**Trecho do documento:**
· · ·

Não surpreende o destaque que recebe a gestão dos estoques, pois representa um dos principais ativos do balanço patrimonial, bem como influencia muito na apuração dos resultados na Demonstração dos Resultados do Exercício (DRE). Os principais pontos de atenção residem na acurácia logística dos saldos (inventários rotativos), seguida da segurança patrimonial e controle dos processos de armazenagem física e validade. Em termos de estoques consignados, a posse e propriedade dos materiais é outro aspecto cuja determinação é relevante para determinar quais ativos devem constar nos balanços.

Por fim, como assegurar o faturamento acurado? Da mesma forma, é necessário conhecer com acurácia quando o produto passa a pertencer aos clientes, para que possam ser subtraídos do ativo estoque na ocasião efetiva.

Por onde começar a implementar a SOA na SCM?
Cada caso exige um diagnóstico e uma solução específica (consulte-nos clicando aqui), no entanto podemos sugerir alguns passos usuais neste sentido. Inicialmente convém formalizar um projeto de Governaça Logística, formando uma equipe de profissionais multifuncionais para realizar tal empreitada. Destacamos que para colaborar efetivamente com esta atividade é fundamental que os gestores da cadeia de abastecimento estejam familiarizados com os princípios contábeis geralmente aceitos. Da mesma forma, contadores e auditores que não tenham noções das boas práticas logísticas terão dificuldades para agregar contribuições aos desafios da operação.

· · ·

**Dados fornecidos:**
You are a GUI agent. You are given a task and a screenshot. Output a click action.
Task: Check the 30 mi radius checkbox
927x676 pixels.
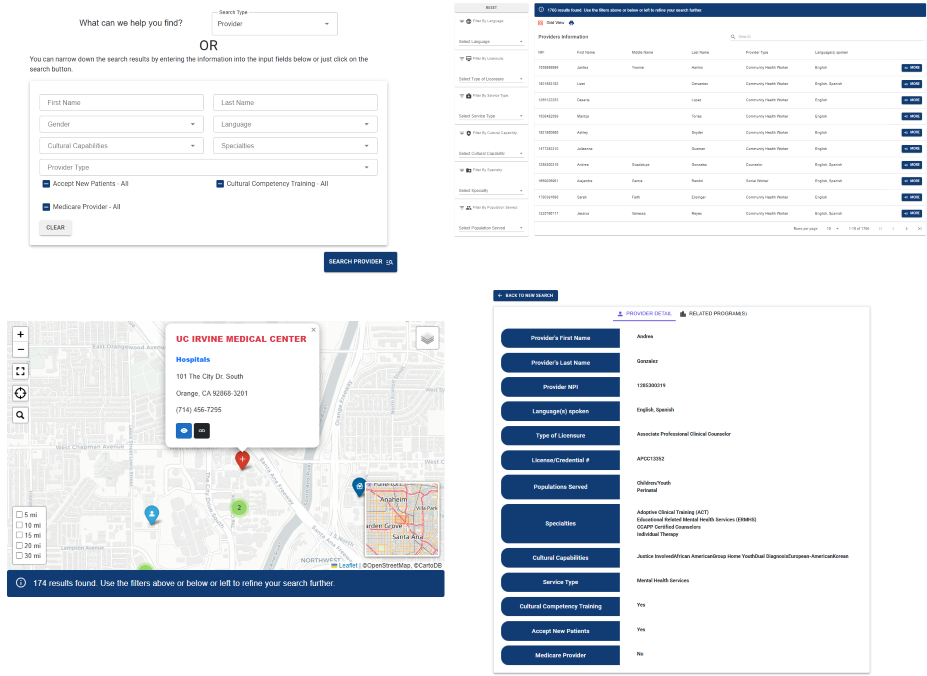(x=19, y=556)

· · ·

**Requisitos da tarefa:**
1) De acordo com o trecho do documento, quais profissionais terão dificuldades para agregar contribuições aos desafios da operação?
2) Por favor, reproduza do trecho do documento a passagem que vai de "Por fim, como" até "SOA na SCM?".

**Respostas corretas:**
1) Contadores e auditores que não tenham noções das boas práticas logísticas.

2)
Por fim, como assegurar o faturamento acurado? Da mesma forma, é necessário conhecer com acurácia quando o produto passa a pertencer aos clientes, para que possam ser subtraídos do ativo estoque na ocasião efetiva.

Por onde começar a implementar a SOA na SCM?